Results From Entire Study Cohort of 1,566 Patients With CRC

Overall prevalence of LS.

Notably, after improving our PMS2 mutation detection methods,30 three additional PMS2 mutations have been found among the 1,066 patients described previously. This includes a Lys614X mutation in patient 56850, a c.736_741del6ins11 mutation in patient 1364, and a c.2007-1 G→A in patient 1356. The tumor from patient 1356 was MSI-low, and this is the only case of LS diagnosed in a patient with CRC with an MSI-low tumor on study. This brings the total number of LS cases among the previously reported 1,066 patients with CRC to 26 patients (2.4%). Thus the overall prevalence of LS among all 1,566 CRC cases is 44 of 1,566 (2.8%; 95% CI, 2.1% to 3.8%). The prevalence might be higher if some of the missense mutations (Appendix Table A1, online only) are determined to be deleterious.

Relatives of probands with LS.

Overall, considering the entire series of 1,566 patients, a total of 249 relatives from 33 of the 44 LS families have been counseled and tested; 109 relatives tested positive and 140 relatives tested negative (Table 2). This amounts to more than three relatives per proband being diagnosed with the same mutation as in the proband. Of the 109 mutation-positive relatives, 25 had a prior diagnosis of an LS-related cancer, whereas 84 were unaffected at the time of testing (three relatives have subsequently been diagnosed with cancer). Remarkably, of the 153 individuals identified with LS as part of this study (44 probands and 109 relatives), only one had been previously diagnosed with LS.

Table 2.
Relatives Tested in the Entire Study Cohort

Clinical Findings

The characteristics of the entire cohort of 1,566 patients with CRC have been analyzed with respect to the likelihood of making an LS diagnosis (Appendix Table A2, online only). The features associated with the highest likelihood of finding a germline mutation in an MMR gene include absence of MSH2 with or without absence of MSH6 on IHC (66.7%), absence of MSH6 or PMS2 alone on IHC (23.5% and 55.6%), and absence of MLH1 without MLH1 promoter methylation (33.3%). Patients whose tumors had abnormal IHC had a similar likelihood of having LS as those whose tumors were MSI-high (21.4% v 20.8%; P = .9847, χ2 test). Patients with CRC diagnosed at younger ages are more likely to have LS, with 8.4% of those diagnosed before age 50 years having a mutation as compared with 1.7% of patients diagnosed at age 50 years or older. However, an equal number of patients (n = 22) were found to have LS among those diagnosed at age younger than 50 years and those diagnosed at age ≥ 50 years. Patients with right-sided tumors were twice as likely to have LS (4.0% v 1.9%; P = .0224, χ2 test).

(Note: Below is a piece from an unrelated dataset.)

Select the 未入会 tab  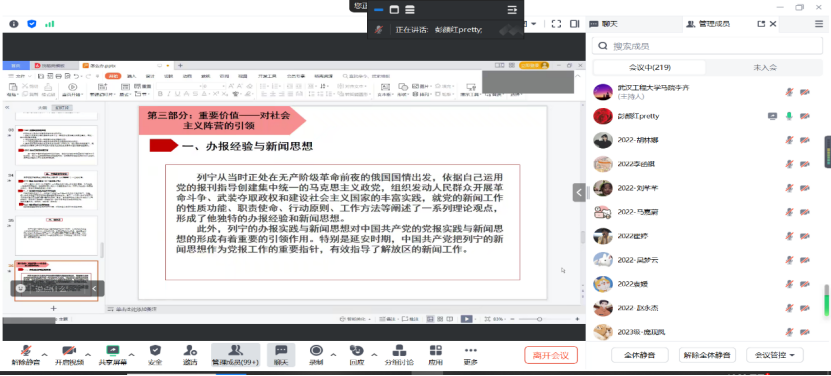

Limitations of this study include the fact that we could not perform complete molecular analysis of the MLH1, MSH2, MSH6, and PMS2 genes in all 500 patients to confirm that there were no mutations in the patients who were both MSI-negative and had normal IHC results. In addition, we found many missense mutations in the MMR genes that could not be classified as polymorphisms or deleterious mutations as of yet. Both of these limitations mean that the prevalence we found for LS represents the minimum prevalence.

It is clear that in a typical United States metropolitan area, at least 2.8% of all newly diagnosed patients with CRC have LS. This prevalence translates into a rate of one patient with LS for every 35 individuals diagnosed with CRC. This is a remarkably high prevalence for a highly penetrant, dominantly inherited, potentially lethal condition.

Several sets of criteria for defining high risk have been developed and are widely used in clinical practice. They rely on age at cancer diagnosis and family history of cancer. These criteria could be applied as a prescreen in population-based molecular screening projects. We show here that screening only patients younger than 50 years will leave half of the cases undiagnosed, so we believe this practice should be rejected. The stringent Amsterdam criteria have too low a sensitivity to be suitable (eg, 39% in this study), whereas the sensitivity of the Bethesda guidelines is higher (eg, 72% in this study). Although prescreening using the Bethesda guidelines (or a simpler modification thereof) would dramatically reduce the number of MSI or IHC tests necessary, it would also reduce the number of carriers detected (eg, by 28% in this study). The fact that only one of the 153 individuals identified as having LS in this study had previously been diagnosed or referred to genetics is a sign about how poorly taking and assessing a family history of cancer works in practice.31

We show that IHC and MSI are quite similar in having high sensitivity to detect LS, as has been shown by others.32,33 The overwhelming advantage of IHC over MSI in the setting of large-scale screening is its availability (in principle, wherever there is a pathology laboratory) and the fact that MSI requires microdissection of the tumor and work in a molecular diagnostics laboratory. The use of IHC results in fewer genetic tests than MSI by predicting the responsible gene. Moreover, the costs of IHC screening can be reduced dramatically through the use of tissue microarrays without loss of accuracy.34-36

Four main prerequisites should be fulfilled for any large-scale screening program to be undertaken. First, it should be conceptually and technically feasible. We have endeavored to show that screening patients with CRC for LS is feasible. Second, it should be desirable. We show that LS is relatively prevalent, affecting one in 35 patients with CRC. Empirically, clinical surveillance for CRC in mutation carriers prevents more than 60% of cancers and more than 60% of cancer-related deaths.11 We conclude that early detection of LS is highly desirable. Third, it should be cost-effective. This is currently being explored. Fourth, the screening should not be harmful. We do not know of any circumstances that make large-scale screening more susceptible to harmful effects (psychological or physical) than the less proactive screening that is already practiced in high-risk genetics clinics.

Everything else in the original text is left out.